■ **Task to carry out**:
The data below holds a line containing "Load more... (215, 407)" and a line containing "Ecrivez-nous (429, 2300)"; please quote exactly those two lines and every line between them, and nothing else.

Collected data:
- Opening Delimiter -
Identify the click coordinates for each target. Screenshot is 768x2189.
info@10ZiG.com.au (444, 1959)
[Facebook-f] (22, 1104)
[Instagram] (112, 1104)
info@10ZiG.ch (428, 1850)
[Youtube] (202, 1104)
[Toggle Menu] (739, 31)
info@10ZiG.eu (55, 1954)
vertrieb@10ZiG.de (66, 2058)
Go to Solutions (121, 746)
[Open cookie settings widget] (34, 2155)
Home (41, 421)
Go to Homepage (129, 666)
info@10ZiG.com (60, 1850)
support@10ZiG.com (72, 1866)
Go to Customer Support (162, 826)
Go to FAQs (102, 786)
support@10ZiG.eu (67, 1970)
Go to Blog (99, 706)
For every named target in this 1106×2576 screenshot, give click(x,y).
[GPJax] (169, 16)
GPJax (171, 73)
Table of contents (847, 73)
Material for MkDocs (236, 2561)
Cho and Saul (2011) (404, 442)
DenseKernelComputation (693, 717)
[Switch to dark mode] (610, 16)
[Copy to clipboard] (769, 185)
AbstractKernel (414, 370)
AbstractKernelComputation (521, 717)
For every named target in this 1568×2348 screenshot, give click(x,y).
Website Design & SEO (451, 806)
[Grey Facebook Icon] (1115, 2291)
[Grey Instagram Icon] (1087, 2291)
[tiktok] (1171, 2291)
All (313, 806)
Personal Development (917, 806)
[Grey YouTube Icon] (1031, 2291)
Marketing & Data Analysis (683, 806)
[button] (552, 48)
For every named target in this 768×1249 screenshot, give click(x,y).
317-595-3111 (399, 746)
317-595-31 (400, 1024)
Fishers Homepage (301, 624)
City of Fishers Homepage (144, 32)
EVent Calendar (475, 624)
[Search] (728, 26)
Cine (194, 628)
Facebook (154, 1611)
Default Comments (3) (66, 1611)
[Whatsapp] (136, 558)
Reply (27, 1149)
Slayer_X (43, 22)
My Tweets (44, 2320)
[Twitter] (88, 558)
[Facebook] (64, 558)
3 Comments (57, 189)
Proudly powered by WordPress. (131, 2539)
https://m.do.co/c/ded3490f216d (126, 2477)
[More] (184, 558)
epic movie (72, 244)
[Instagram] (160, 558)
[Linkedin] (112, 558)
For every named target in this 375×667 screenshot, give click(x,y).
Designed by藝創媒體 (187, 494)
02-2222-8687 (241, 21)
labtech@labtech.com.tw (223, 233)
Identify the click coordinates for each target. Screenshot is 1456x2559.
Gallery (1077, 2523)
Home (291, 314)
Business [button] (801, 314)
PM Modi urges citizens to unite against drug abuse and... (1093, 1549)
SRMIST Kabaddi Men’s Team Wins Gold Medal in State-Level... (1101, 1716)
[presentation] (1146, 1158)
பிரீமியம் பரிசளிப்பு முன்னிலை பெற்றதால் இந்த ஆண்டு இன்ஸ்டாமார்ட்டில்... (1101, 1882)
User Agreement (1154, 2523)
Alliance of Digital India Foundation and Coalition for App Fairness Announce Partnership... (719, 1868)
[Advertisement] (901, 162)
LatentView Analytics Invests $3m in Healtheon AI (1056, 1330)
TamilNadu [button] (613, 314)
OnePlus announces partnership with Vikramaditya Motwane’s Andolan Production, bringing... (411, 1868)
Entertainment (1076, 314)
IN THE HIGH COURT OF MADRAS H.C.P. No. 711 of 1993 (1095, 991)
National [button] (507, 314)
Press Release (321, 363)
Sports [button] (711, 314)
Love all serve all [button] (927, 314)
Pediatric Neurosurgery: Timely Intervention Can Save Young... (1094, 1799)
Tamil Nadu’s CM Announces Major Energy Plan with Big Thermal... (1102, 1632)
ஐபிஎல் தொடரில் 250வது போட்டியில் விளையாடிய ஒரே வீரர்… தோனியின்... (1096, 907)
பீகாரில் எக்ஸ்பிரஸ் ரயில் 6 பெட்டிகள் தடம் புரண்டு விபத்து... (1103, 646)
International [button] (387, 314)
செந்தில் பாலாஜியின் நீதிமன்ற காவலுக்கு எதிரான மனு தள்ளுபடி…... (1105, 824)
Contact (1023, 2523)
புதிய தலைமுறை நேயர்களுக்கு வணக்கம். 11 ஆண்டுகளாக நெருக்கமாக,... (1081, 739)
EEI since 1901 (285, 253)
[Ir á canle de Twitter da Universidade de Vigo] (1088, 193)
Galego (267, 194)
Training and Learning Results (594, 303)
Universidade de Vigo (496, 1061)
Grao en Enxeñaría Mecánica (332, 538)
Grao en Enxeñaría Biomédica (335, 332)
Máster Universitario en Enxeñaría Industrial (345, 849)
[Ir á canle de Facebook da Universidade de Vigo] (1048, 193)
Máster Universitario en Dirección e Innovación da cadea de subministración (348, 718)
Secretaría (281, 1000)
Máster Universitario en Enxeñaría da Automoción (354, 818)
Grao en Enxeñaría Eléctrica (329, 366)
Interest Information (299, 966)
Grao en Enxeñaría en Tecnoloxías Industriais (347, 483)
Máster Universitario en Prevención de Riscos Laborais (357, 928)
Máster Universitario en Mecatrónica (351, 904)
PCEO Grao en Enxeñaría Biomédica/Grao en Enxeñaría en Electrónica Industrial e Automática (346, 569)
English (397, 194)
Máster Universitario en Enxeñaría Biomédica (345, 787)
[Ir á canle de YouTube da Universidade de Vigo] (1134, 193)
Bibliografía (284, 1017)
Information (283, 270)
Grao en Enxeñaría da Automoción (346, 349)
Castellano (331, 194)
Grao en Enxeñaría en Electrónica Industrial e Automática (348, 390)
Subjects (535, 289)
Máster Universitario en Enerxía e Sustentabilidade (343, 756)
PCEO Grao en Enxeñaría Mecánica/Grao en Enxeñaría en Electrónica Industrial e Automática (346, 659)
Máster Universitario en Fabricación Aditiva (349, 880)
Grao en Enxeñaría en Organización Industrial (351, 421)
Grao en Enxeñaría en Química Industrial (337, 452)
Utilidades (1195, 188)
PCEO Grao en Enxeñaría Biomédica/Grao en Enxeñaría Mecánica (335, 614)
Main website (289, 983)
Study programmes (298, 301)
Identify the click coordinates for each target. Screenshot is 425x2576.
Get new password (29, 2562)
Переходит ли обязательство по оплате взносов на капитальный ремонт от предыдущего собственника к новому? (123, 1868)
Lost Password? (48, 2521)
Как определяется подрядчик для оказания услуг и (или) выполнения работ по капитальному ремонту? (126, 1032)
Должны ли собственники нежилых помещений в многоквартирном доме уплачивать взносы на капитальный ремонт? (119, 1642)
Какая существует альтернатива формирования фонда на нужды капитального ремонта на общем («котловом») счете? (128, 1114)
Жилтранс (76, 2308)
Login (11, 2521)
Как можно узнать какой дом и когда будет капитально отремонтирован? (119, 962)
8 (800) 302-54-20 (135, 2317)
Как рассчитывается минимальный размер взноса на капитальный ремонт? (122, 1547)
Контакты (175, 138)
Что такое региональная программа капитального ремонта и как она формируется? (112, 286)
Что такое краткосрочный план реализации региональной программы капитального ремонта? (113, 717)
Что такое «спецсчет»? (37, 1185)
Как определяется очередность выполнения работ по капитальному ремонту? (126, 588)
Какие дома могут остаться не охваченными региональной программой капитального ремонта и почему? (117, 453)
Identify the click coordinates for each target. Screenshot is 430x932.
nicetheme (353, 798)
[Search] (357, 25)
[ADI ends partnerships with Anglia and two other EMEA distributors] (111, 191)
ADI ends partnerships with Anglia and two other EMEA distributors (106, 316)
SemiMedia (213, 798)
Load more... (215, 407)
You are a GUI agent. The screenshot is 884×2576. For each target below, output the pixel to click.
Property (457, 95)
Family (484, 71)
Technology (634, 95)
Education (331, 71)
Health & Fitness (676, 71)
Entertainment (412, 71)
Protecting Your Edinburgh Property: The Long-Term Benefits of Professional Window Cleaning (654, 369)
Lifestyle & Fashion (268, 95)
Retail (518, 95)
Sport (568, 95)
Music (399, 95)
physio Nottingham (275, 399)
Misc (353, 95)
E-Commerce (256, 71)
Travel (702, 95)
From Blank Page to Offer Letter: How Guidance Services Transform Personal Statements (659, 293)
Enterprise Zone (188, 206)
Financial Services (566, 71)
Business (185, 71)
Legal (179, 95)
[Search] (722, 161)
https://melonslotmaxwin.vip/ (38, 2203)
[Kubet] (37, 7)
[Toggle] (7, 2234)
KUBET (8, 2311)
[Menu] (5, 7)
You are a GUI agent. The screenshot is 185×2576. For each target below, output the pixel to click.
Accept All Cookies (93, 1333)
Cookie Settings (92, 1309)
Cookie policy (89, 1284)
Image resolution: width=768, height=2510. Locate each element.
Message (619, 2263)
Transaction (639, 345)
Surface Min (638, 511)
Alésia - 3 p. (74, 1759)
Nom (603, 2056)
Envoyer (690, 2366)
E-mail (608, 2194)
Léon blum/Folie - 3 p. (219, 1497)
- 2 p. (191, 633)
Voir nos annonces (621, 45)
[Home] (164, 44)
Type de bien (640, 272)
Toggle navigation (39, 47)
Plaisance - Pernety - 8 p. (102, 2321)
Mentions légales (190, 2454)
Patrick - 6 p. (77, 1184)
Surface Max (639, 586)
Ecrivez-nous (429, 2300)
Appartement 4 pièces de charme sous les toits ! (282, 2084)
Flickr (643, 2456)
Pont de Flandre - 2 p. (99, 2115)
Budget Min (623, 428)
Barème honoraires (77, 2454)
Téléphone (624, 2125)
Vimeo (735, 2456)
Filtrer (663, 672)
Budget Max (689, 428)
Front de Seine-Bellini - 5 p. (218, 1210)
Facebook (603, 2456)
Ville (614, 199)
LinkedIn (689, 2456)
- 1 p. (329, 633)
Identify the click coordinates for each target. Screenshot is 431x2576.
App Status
- Closing Delimiter -
■ **Problem solution**:
Load more... (215, 407)
You are a GUI agent. The screenshot is 884×2576. For each target below, output the pixel to click.
Property (457, 95)
Family (484, 71)
Technology (634, 95)
Education (331, 71)
Health & Fitness (676, 71)
Entertainment (412, 71)
Protecting Your Edinburgh Property: The Long-Term Benefits of Professional Window Cleaning (654, 369)
Lifestyle & Fashion (268, 95)
Retail (518, 95)
Sport (568, 95)
Music (399, 95)
physio Nottingham (275, 399)
Misc (353, 95)
E-Commerce (256, 71)
Travel (702, 95)
From Blank Page to Offer Letter: How Guidance Services Transform Personal Statements (659, 293)
Enterprise Zone (188, 206)
Financial Services (566, 71)
Business (185, 71)
Legal (179, 95)
[Search] (722, 161)
https://melonslotmaxwin.vip/ (38, 2203)
[Kubet] (37, 7)
[Toggle] (7, 2234)
KUBET (8, 2311)
[Menu] (5, 7)
You are a GUI agent. The screenshot is 185×2576. For each target below, output the pixel to click.
Accept All Cookies (93, 1333)
Cookie Settings (92, 1309)
Cookie policy (89, 1284)
Image resolution: width=768, height=2510. Locate each element.
Message (619, 2263)
Transaction (639, 345)
Surface Min (638, 511)
Alésia - 3 p. (74, 1759)
Nom (603, 2056)
Envoyer (690, 2366)
E-mail (608, 2194)
Léon blum/Folie - 3 p. (219, 1497)
- 2 p. (191, 633)
Voir nos annonces (621, 45)
[Home] (164, 44)
Type de bien (640, 272)
Toggle navigation (39, 47)
Plaisance - Pernety - 8 p. (102, 2321)
Mentions légales (190, 2454)
Patrick - 6 p. (77, 1184)
Surface Max (639, 586)
Ecrivez-nous (429, 2300)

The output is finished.